►

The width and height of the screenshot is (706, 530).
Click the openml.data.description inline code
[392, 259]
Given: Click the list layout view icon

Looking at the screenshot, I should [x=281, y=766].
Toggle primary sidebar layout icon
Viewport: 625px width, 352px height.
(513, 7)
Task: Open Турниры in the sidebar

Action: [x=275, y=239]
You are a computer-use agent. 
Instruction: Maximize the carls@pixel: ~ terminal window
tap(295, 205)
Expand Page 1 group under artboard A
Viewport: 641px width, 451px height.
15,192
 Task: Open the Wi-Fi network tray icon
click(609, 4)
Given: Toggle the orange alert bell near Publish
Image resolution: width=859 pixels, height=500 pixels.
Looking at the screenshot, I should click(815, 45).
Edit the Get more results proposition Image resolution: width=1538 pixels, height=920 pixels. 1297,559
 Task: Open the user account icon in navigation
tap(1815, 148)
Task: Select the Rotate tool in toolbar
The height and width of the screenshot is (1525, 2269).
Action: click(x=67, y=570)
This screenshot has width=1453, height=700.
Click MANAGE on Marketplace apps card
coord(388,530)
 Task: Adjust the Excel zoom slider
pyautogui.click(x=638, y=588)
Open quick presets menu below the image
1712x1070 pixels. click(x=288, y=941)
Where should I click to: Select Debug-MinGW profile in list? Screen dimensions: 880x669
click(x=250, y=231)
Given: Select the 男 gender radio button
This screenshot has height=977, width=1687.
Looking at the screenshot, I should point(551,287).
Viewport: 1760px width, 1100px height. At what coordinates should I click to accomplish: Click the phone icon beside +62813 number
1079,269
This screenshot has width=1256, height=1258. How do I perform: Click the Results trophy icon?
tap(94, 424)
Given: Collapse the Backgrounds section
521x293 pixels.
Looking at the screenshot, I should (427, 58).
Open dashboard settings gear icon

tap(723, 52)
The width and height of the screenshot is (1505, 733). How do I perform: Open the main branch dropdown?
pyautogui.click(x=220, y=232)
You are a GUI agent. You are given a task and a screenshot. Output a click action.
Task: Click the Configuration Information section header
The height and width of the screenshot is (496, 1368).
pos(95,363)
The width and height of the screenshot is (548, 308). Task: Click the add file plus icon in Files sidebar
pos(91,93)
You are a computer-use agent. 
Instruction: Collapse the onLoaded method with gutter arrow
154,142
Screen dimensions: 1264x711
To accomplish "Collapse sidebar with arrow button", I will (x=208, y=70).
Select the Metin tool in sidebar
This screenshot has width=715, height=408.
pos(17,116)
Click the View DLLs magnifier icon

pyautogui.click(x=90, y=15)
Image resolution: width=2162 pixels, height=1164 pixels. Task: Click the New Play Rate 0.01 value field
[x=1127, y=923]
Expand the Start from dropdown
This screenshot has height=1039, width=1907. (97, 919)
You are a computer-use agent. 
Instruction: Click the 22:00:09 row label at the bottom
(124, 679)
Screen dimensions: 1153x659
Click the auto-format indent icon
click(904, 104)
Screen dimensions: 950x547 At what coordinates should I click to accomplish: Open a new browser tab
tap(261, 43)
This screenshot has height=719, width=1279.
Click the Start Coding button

◄

:: Task statement ::
Top to bottom, set down the entries above word for word.

:: Answer to the exercise ::
The width and height of the screenshot is (706, 530).
Click the openml.data.description inline code
[392, 259]
Given: Click the list layout view icon

Looking at the screenshot, I should [x=281, y=766].
Toggle primary sidebar layout icon
Viewport: 625px width, 352px height.
(513, 7)
Task: Open Турниры in the sidebar

Action: [x=275, y=239]
You are a computer-use agent. 
Instruction: Maximize the carls@pixel: ~ terminal window
tap(295, 205)
Expand Page 1 group under artboard A
Viewport: 641px width, 451px height.
15,192
 Task: Open the Wi-Fi network tray icon
click(609, 4)
Given: Toggle the orange alert bell near Publish
Image resolution: width=859 pixels, height=500 pixels.
Looking at the screenshot, I should click(815, 45).
Edit the Get more results proposition Image resolution: width=1538 pixels, height=920 pixels. 1297,559
 Task: Open the user account icon in navigation
tap(1815, 148)
Task: Select the Rotate tool in toolbar
The height and width of the screenshot is (1525, 2269).
Action: click(x=67, y=570)
This screenshot has width=1453, height=700.
Click MANAGE on Marketplace apps card
coord(388,530)
 Task: Adjust the Excel zoom slider
pyautogui.click(x=638, y=588)
Open quick presets menu below the image
1712x1070 pixels. click(x=288, y=941)
Where should I click to: Select Debug-MinGW profile in list? Screen dimensions: 880x669
click(x=250, y=231)
Given: Select the 男 gender radio button
This screenshot has height=977, width=1687.
Looking at the screenshot, I should point(551,287).
Viewport: 1760px width, 1100px height. At what coordinates should I click to accomplish: Click the phone icon beside +62813 number
1079,269
This screenshot has width=1256, height=1258. How do I perform: Click the Results trophy icon?
tap(94, 424)
Given: Collapse the Backgrounds section
521x293 pixels.
Looking at the screenshot, I should (427, 58).
Open dashboard settings gear icon

tap(723, 52)
The width and height of the screenshot is (1505, 733). How do I perform: Open the main branch dropdown?
pyautogui.click(x=220, y=232)
You are a GUI agent. You are given a task and a screenshot. Output a click action.
Task: Click the Configuration Information section header
The height and width of the screenshot is (496, 1368).
pos(95,363)
The width and height of the screenshot is (548, 308). Task: Click the add file plus icon in Files sidebar
pos(91,93)
You are a computer-use agent. 
Instruction: Collapse the onLoaded method with gutter arrow
154,142
Screen dimensions: 1264x711
To accomplish "Collapse sidebar with arrow button", I will (x=208, y=70).
Select the Metin tool in sidebar
This screenshot has width=715, height=408.
pos(17,116)
Click the View DLLs magnifier icon

pyautogui.click(x=90, y=15)
Image resolution: width=2162 pixels, height=1164 pixels. Task: Click the New Play Rate 0.01 value field
[x=1127, y=923]
Expand the Start from dropdown
This screenshot has height=1039, width=1907. (97, 919)
You are a computer-use agent. 
Instruction: Click the 22:00:09 row label at the bottom
(124, 679)
Screen dimensions: 1153x659
Click the auto-format indent icon
click(904, 104)
Screen dimensions: 950x547 At what coordinates should I click to accomplish: Open a new browser tab
tap(261, 43)
This screenshot has height=719, width=1279.
Click the Start Coding button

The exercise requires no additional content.